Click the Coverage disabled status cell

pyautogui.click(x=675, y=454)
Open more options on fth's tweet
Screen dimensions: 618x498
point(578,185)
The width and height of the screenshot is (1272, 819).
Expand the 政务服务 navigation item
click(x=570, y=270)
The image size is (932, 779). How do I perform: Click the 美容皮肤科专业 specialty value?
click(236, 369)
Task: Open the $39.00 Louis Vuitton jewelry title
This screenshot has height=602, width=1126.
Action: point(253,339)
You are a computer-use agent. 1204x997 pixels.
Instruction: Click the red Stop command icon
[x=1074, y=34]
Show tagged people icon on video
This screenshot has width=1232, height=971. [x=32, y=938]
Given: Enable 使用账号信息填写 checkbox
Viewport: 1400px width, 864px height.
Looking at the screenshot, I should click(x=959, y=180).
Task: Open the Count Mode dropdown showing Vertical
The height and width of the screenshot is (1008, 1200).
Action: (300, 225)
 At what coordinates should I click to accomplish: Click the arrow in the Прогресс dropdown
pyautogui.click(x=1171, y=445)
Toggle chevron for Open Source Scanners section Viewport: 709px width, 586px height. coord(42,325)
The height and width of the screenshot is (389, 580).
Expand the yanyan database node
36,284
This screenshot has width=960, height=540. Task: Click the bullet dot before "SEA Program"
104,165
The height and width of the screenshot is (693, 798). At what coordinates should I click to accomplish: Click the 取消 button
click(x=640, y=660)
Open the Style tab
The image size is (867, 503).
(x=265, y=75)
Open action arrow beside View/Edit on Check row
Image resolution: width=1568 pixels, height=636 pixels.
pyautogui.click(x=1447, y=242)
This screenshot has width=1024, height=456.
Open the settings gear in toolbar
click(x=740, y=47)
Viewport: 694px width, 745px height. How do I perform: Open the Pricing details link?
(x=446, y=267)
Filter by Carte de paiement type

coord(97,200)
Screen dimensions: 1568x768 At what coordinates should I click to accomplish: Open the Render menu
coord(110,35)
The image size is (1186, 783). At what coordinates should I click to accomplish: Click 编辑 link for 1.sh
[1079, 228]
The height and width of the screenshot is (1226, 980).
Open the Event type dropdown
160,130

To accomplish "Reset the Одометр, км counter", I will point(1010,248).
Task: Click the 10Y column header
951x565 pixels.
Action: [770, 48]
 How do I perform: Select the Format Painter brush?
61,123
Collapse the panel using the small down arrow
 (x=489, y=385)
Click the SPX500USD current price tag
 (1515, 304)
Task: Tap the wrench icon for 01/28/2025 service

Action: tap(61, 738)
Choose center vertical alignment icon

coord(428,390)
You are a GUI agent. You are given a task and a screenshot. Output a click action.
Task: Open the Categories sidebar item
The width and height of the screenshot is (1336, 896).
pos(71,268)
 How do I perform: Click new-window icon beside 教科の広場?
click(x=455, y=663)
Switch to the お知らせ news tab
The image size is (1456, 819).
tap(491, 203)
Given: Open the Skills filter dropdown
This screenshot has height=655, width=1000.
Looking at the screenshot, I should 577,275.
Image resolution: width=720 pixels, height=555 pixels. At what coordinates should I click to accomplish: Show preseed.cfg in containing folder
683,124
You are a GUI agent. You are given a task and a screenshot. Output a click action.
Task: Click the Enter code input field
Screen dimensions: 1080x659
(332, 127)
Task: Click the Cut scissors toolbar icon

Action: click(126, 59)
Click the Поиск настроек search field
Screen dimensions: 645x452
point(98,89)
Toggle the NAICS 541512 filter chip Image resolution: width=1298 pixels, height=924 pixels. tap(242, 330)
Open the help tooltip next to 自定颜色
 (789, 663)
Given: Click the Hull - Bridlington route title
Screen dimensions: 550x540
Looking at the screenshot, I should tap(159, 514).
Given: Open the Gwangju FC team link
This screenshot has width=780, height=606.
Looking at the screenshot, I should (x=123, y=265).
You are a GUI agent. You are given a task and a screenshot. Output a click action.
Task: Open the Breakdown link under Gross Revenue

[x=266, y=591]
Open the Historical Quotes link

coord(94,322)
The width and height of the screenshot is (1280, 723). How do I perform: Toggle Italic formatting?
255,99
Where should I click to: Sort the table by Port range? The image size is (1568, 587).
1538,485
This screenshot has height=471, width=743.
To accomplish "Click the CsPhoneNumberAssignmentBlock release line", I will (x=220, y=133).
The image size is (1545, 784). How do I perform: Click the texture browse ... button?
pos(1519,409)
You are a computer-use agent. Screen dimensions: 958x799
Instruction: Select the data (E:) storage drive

▶ [What the task asks] Could you copy every line in the records that holds "will"?

▶ [Response to the exercise]
To accomplish "Reset the Одометр, км counter", I will point(1010,248).
To accomplish "Click the CsPhoneNumberAssignmentBlock release line", I will (x=220, y=133).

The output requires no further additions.